Гийом кивнул, едва ли не против воли. Хотя он еще не до конца понял устройство - по двум строфам не видно, сколько раз меняются формы слов, а одно слово родного языка - conglapis, иней - он и вовсе не знал: то ли оно недавно появилось, то ли просто в Палестине нечасто приходилось рассуждать о наледи… Но музыка канцоны в самом деле завораживала, и даже зудящие под кожей пчелы не могли помешать ей продирать тело до самых костей. Гийом всегда воспринимал удовольствие от стихов как вещь очень плотскую, телесно ощутимую, как от сладкой еды.
- А дальше? - спросил он небрежно, глядя не на Ригаута, а в угасающий огонь. Провансалец чуть усмехнулся и подбросил пару сухих палок в костер, вспыхнувший длинным искристым языком пламени. Гийом моргнул и взглянул ему в лицо.

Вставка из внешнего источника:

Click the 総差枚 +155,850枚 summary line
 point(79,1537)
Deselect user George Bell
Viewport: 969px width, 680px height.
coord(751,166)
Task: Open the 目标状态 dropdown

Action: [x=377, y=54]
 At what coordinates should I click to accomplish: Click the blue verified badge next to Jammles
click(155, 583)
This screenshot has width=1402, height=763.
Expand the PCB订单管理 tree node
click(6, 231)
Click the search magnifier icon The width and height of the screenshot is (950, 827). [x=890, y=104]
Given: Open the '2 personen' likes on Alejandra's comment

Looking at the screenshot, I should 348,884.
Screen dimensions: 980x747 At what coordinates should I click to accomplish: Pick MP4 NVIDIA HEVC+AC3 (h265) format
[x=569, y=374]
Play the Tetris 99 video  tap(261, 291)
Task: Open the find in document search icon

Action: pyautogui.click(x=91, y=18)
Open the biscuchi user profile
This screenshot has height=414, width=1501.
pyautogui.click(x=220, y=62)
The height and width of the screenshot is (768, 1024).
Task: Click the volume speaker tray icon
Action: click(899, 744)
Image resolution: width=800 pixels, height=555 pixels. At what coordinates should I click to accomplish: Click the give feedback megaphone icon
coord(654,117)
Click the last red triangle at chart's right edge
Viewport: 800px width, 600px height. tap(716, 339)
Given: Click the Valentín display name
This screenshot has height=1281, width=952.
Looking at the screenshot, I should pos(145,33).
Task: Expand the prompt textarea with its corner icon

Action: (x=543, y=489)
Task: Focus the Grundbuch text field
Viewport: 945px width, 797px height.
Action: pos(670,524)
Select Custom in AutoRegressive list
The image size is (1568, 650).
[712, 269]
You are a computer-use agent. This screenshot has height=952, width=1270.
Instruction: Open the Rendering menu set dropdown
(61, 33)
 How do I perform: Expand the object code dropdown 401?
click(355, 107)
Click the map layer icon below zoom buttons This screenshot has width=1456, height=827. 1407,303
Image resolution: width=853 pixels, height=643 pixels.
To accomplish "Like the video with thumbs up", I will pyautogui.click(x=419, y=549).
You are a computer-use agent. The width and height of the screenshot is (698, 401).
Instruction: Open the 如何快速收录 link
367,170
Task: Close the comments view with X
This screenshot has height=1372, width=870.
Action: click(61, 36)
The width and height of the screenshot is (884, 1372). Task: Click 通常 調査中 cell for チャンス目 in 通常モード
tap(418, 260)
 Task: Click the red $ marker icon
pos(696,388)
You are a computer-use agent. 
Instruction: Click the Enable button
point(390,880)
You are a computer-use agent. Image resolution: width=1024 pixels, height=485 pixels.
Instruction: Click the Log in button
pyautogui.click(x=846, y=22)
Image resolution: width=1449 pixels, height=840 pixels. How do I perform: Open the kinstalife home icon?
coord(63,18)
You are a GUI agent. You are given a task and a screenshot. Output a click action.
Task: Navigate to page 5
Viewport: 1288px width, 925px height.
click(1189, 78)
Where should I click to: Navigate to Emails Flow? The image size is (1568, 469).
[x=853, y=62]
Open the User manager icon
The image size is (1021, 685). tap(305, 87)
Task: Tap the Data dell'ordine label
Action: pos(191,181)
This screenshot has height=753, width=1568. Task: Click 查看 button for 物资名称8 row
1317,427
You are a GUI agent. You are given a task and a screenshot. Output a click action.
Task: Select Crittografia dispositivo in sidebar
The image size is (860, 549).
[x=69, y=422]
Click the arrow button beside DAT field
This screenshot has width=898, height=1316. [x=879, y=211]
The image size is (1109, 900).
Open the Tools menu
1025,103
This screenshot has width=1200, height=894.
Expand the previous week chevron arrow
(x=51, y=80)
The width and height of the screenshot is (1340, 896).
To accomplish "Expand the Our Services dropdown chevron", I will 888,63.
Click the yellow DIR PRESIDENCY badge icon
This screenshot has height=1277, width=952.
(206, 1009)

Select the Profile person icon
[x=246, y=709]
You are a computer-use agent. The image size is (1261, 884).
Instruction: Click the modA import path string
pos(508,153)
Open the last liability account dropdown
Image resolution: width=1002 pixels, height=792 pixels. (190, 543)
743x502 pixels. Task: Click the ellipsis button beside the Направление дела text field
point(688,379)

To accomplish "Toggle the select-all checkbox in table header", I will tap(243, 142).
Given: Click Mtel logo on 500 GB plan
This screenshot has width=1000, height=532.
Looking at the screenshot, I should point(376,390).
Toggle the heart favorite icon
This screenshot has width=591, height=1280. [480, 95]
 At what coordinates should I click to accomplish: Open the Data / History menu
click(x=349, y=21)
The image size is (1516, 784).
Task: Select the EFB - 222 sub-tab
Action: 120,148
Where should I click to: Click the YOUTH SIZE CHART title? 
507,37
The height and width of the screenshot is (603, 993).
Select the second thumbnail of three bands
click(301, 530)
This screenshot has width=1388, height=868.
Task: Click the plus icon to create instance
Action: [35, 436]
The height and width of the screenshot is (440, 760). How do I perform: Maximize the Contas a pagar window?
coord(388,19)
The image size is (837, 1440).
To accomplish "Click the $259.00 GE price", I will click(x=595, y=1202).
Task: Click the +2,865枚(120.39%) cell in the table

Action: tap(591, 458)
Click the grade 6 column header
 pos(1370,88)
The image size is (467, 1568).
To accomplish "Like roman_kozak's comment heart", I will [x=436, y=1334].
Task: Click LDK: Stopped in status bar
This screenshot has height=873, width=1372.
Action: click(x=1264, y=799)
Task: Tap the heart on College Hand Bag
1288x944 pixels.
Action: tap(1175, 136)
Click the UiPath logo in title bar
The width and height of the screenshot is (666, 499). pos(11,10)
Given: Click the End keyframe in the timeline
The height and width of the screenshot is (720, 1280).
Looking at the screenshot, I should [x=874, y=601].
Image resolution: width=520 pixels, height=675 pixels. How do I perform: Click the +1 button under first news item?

- Я словно был перевернут,
Блуждая в полях и скалах,
Меня не трогали трели,
Как школьника - связка прутьев;
Я горевал, будто наледь
Стала и впрямь меня жалить,
Но все же любовь весела,
И в ней не увижу я зла.
И любовь у него такая же… Перевернутая. Поэт все может перевернуть, Господь ему простит.
- Уходи, - быстро сказал Гийом, отодвигаясь так, чтобы меж ним и Ригаутом оказался костер. Правда, в ту сторону шел дым, стелясь по земле серым пологом. Но лучше уж дым, чем Ригаут. Гийом в очередной раз понял, куда тот клонит, и что прекрасные стихи - это то же самое, что прекрасное вино, просто способ уговаривать. - Уходи, я тебя слушать не хочу.
- Ну вот, - Ригаут, совсем смуглый и темный в темноте, досадливо хлопнул рукой по колену, прикрытому длинной полой котты; однако не сделал ни малейшей попытки встать и уйти, как было прошено. - Я ему такие стихи читаю, а он меня гонит… И что, так и собираешься тут один сидеть в темноте? Все равно ведь даже твой сеньор не явится тебя развлекать…
И откуда он все знает, тоскливо подумал Гийом, мечтая двинуть Ригауту между глаз головешкой. Следит он за мною, что ли? Если сказать о том Алендроку, когда тот встанет от болезни, так ведь он его и убьет, этого нечистого.
- Не твое это дело. А развлечения мне не требуются. Уходи.
- Развлечения всем требуются, да ведь и ты не святой, - очень прямо и очень спокойно сказал Ригаут, глядя глазами такими черными, что у них, кажется, даже не было белков. - Чем же я хуже твоего франка, Гилельм? Я в самом деле тебе зла не желаю. Только радости. Ты… Очень красивый, Гилельм.
Одним движением, легко и стремительно поднявшись, как змея перед броском, Ригаут перешагнул через костер - едва не подпалив себе подол котты. Гийом едва успел вскочить, но все равно не сравнялся с ним ростом. Выставив перед собой здоровую руку, словно желая предотвратить прикосновение, он чуть попятился в темноту, но нога запнулась о что-то металлическое (котелок?) стоявшее сзади. И Гийом, стараясь сохранить равновесие, по-журавлиному взмахнул обеими руками, насколько позволила кожаная перевязь - но правое плечо, все равно растревоженное, отозвалось тупой болью. Пчелы под кожей проснулись и начали жалить ("Больней, чем бессилье, жалить…").
Риго, не делая ни малейшей попытки ему помочь (видно, понял, что прикасаться пока не стоит), смотрел на эти танцы с усмешкой. Но глаза его - или так казалось в темноте - оставались грустными.
- Зачем ты боишься меня, Гилельм?
- Я тебя не боюсь, - весь клокоча изнутри, Гийом больно прикусил щеку, скривив рот. - Я просто… мне просто противно. И не называй меня никогда Гилельмом.